▶ **Work to complete**
With the images removed, write out every line below exactly.

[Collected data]

Content starts

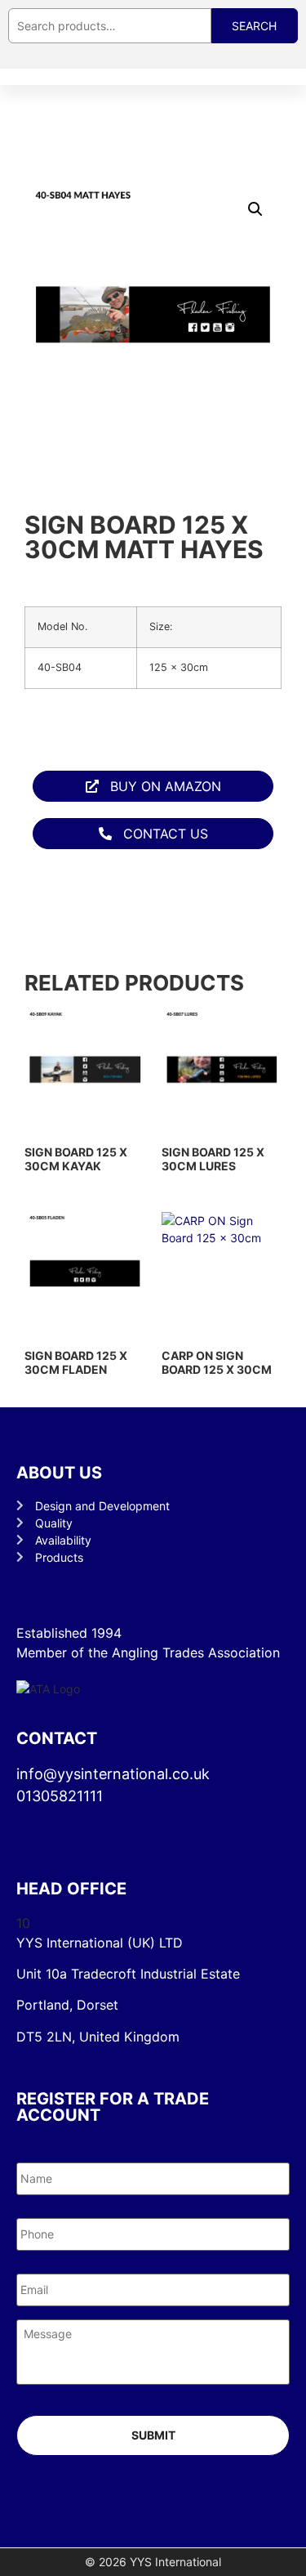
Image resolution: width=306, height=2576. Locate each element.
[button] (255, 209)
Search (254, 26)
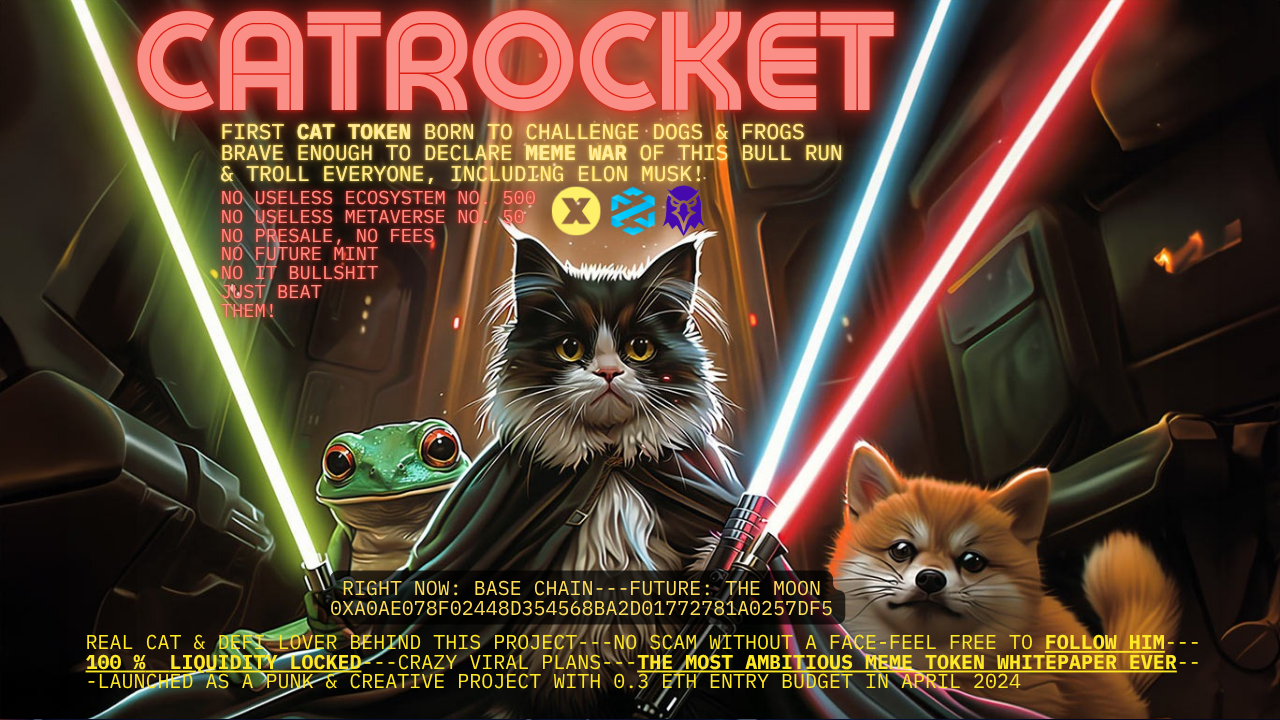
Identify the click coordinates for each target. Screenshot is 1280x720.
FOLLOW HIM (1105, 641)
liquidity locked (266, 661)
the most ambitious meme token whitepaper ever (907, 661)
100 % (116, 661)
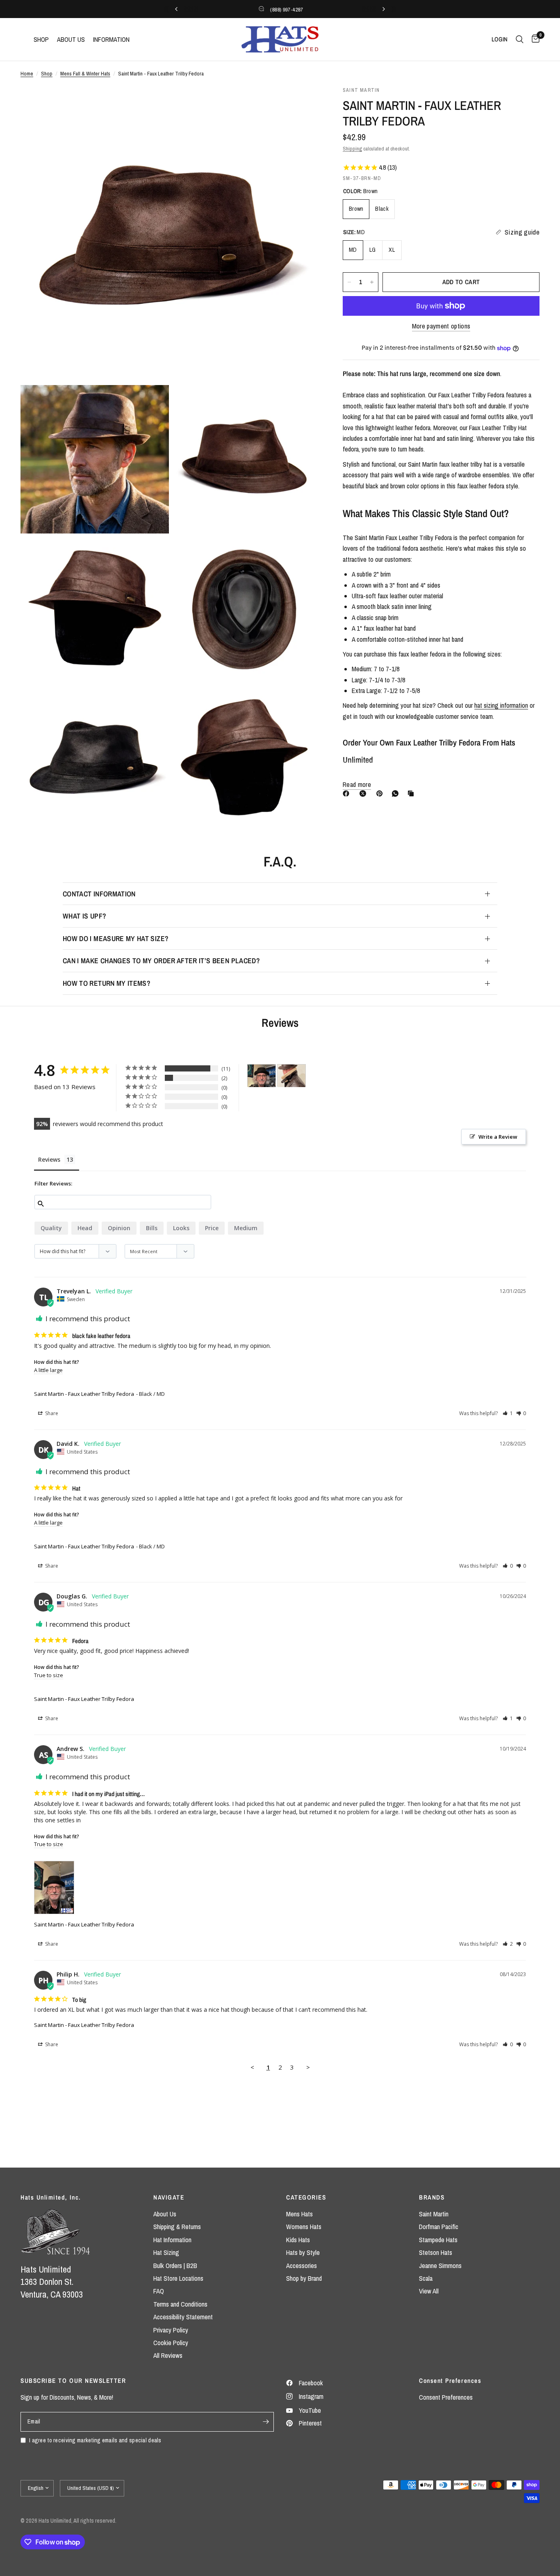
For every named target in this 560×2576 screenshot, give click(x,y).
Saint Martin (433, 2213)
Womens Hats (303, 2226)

Content ends

▶ **Answer to this exercise**
Image resolution: width=306, height=2576. Locate each element.
[button] (255, 209)
Search (254, 26)
Identify the click coordinates for each target. Screenshot is 1280x720.
FOLLOW HIM (1105, 641)
liquidity locked (266, 661)
the most ambitious meme token whitepaper ever (907, 661)
100 % (116, 661)
For every named target in this 560×2576 screenshot, give click(x,y).
Saint Martin (433, 2213)
Womens Hats (303, 2226)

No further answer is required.